▸ YOUR ASSIGNMENT: Tell how many lines in the data below hold the string "agent"; give nothing but the number.

▸ TASK INPUTS:
- Opening Delimiter -

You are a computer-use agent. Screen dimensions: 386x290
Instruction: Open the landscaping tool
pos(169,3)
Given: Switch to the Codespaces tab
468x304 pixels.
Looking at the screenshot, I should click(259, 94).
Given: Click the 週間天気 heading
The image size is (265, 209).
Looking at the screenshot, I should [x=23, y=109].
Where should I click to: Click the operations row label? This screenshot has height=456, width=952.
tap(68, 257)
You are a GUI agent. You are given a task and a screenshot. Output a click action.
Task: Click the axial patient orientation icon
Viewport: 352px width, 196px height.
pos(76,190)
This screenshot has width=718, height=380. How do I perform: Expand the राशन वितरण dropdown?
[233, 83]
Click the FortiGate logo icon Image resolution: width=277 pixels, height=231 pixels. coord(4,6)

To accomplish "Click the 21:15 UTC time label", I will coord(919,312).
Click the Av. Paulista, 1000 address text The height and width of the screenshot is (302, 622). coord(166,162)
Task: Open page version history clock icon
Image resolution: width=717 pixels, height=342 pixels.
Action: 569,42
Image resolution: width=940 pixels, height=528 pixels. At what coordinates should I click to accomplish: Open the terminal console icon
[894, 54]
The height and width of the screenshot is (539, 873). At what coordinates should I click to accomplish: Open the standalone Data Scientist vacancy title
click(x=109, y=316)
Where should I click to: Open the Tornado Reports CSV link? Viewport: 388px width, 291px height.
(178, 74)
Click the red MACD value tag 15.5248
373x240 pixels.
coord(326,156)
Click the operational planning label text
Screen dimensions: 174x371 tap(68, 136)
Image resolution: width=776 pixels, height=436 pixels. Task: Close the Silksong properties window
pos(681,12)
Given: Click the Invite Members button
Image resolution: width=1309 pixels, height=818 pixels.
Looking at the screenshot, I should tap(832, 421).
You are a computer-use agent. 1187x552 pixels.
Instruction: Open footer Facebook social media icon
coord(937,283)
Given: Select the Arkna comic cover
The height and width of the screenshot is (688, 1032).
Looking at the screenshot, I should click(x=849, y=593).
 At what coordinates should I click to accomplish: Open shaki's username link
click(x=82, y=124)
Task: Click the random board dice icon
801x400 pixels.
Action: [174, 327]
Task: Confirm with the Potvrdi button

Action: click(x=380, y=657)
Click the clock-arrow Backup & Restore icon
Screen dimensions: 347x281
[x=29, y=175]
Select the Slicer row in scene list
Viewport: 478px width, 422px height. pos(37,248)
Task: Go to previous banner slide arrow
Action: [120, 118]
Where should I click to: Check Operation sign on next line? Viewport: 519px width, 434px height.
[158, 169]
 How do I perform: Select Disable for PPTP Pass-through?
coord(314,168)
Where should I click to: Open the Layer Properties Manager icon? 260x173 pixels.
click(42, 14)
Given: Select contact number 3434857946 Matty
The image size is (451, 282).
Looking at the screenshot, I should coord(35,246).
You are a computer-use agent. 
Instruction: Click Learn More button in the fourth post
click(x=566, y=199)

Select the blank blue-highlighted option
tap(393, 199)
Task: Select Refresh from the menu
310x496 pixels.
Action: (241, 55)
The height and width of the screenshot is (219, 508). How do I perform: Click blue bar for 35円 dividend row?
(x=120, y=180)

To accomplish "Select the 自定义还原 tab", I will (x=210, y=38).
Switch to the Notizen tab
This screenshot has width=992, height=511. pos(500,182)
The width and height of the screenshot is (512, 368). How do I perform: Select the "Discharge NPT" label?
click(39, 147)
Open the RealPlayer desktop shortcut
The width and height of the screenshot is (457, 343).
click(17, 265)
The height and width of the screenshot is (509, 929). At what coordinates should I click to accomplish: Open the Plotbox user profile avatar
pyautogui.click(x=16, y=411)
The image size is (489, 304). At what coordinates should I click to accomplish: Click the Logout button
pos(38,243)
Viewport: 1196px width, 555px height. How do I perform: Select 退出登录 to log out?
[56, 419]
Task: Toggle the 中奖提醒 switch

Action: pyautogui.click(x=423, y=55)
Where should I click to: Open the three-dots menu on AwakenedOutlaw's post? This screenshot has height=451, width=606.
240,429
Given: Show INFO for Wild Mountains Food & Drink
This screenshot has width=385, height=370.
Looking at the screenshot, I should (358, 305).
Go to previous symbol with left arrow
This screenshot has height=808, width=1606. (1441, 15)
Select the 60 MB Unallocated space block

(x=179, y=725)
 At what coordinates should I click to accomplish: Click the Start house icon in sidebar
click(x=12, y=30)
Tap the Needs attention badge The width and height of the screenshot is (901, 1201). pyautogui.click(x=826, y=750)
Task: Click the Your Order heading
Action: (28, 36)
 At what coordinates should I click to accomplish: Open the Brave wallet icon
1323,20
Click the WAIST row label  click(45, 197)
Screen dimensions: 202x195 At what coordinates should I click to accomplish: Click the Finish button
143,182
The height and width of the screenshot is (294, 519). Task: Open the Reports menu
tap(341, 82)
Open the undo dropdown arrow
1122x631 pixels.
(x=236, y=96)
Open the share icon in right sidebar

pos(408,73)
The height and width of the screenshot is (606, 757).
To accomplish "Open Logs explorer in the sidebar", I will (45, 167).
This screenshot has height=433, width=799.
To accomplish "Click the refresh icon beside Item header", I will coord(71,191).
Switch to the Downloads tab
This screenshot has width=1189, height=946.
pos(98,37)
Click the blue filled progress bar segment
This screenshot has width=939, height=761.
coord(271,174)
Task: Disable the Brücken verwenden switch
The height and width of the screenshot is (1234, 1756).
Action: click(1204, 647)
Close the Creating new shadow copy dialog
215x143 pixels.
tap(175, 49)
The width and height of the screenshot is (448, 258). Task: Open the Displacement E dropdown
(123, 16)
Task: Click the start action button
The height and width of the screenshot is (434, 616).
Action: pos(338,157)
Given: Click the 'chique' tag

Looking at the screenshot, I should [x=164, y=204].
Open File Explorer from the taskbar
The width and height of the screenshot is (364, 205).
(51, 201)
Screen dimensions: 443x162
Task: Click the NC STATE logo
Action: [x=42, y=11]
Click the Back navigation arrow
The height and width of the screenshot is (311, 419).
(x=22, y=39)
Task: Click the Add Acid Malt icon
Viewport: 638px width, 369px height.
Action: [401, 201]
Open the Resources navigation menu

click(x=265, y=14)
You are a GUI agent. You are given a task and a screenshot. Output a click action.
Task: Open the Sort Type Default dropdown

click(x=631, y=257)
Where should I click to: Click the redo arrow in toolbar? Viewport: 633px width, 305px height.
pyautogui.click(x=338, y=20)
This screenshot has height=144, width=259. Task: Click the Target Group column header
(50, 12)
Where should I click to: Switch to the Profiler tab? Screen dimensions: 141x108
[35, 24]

- Closing Delimiter -

▸ TASK RESULT: 5